---------- Data supplied
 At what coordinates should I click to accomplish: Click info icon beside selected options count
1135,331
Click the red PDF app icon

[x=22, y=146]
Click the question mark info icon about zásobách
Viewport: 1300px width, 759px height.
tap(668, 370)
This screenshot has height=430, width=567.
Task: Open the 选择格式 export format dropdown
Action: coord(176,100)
--------------------
---------- Data supplied
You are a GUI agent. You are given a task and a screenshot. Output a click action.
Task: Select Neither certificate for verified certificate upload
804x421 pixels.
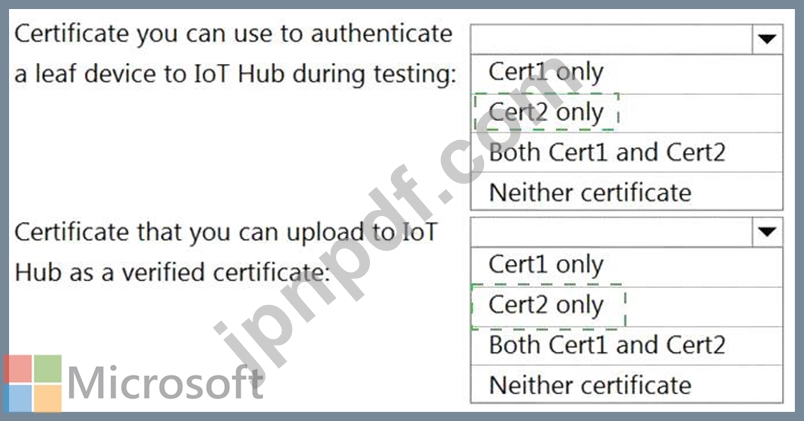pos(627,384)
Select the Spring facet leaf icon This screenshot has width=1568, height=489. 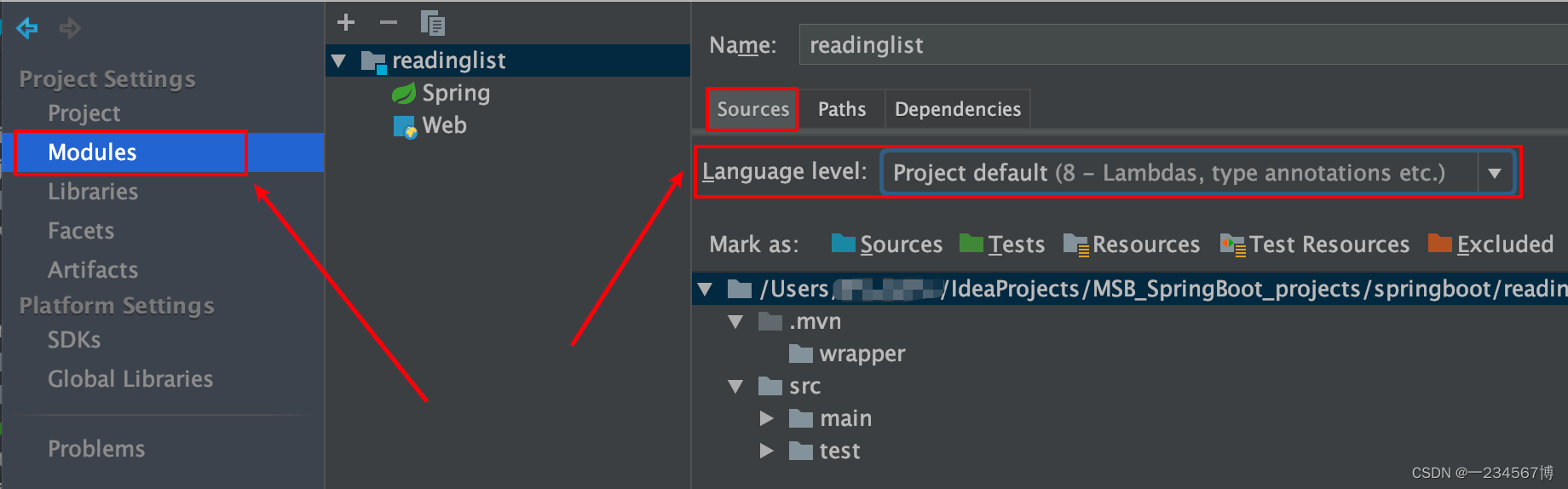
--------------------
» Problem to solve: Nothing but the lines above from the line with "Task: Select Neither" up to and including the line with "Select the Spring" should be returned, exactly as written and without pictures.

» Result of the task:
Task: Select Neither certificate for verified certificate upload
804x421 pixels.
pos(627,384)
Select the Spring facet leaf icon This screenshot has width=1568, height=489. 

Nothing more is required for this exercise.